From the entries that follow, copy exactly the lines beginning at the line holding "25.08.2026г) (398, 1959)" and continuing through the line holding "11 (400, 113)".

━━━ The data

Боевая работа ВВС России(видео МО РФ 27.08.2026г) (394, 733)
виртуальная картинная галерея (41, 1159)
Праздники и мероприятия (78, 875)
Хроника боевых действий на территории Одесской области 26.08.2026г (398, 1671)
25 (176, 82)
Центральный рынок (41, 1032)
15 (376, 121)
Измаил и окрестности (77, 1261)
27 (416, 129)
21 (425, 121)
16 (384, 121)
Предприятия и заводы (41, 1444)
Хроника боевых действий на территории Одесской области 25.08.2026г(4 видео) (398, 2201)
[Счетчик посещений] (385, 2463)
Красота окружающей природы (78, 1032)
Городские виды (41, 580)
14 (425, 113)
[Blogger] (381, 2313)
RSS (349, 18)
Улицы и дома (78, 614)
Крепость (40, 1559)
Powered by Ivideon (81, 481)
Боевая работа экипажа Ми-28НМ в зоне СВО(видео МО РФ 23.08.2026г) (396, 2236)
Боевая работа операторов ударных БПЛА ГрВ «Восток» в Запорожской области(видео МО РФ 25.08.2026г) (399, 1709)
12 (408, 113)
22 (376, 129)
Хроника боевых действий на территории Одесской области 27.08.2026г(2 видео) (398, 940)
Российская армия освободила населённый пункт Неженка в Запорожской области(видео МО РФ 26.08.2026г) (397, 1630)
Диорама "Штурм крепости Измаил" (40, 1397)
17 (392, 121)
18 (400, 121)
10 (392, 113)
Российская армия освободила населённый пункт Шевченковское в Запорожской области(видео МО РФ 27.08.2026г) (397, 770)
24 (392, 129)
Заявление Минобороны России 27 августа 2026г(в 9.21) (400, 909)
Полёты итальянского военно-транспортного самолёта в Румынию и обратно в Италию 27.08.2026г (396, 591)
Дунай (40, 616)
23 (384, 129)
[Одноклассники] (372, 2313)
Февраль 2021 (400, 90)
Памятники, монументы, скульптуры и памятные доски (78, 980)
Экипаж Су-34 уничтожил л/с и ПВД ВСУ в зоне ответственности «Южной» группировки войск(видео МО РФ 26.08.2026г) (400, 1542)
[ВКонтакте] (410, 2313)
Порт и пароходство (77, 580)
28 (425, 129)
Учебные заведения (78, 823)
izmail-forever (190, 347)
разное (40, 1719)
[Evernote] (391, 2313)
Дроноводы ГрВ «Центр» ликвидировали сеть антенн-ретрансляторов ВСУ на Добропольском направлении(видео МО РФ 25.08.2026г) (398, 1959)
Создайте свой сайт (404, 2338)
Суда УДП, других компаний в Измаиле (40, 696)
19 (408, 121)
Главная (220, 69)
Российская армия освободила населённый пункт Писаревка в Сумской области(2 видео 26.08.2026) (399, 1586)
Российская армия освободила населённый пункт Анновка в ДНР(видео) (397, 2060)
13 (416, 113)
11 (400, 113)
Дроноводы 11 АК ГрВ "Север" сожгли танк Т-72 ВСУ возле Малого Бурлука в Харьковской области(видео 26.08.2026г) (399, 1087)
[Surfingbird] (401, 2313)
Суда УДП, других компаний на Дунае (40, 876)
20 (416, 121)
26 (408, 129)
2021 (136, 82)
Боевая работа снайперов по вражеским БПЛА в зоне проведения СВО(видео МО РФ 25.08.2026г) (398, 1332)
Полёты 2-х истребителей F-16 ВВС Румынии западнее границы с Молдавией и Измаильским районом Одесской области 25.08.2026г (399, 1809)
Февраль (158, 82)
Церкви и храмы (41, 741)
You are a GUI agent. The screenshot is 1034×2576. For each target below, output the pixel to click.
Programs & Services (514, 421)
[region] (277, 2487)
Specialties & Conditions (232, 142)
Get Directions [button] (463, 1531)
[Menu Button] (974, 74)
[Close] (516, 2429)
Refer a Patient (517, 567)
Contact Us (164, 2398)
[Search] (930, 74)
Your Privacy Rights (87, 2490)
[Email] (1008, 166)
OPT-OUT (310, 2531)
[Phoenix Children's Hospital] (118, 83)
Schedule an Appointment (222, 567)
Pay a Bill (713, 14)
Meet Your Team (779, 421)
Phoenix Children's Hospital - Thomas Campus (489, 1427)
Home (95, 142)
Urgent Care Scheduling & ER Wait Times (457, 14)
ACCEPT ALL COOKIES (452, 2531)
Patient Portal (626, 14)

━━━━━━

* [Task output]
Дроноводы ГрВ «Центр» ликвидировали сеть антенн-ретрансляторов ВСУ на Добропольском направлении(видео МО РФ 25.08.2026г) (398, 1959)
Создайте свой сайт (404, 2338)
Суда УДП, других компаний в Измаиле (40, 696)
19 (408, 121)
Главная (220, 69)
Российская армия освободила населённый пункт Писаревка в Сумской области(2 видео 26.08.2026) (399, 1586)
Российская армия освободила населённый пункт Анновка в ДНР(видео) (397, 2060)
13 (416, 113)
11 (400, 113)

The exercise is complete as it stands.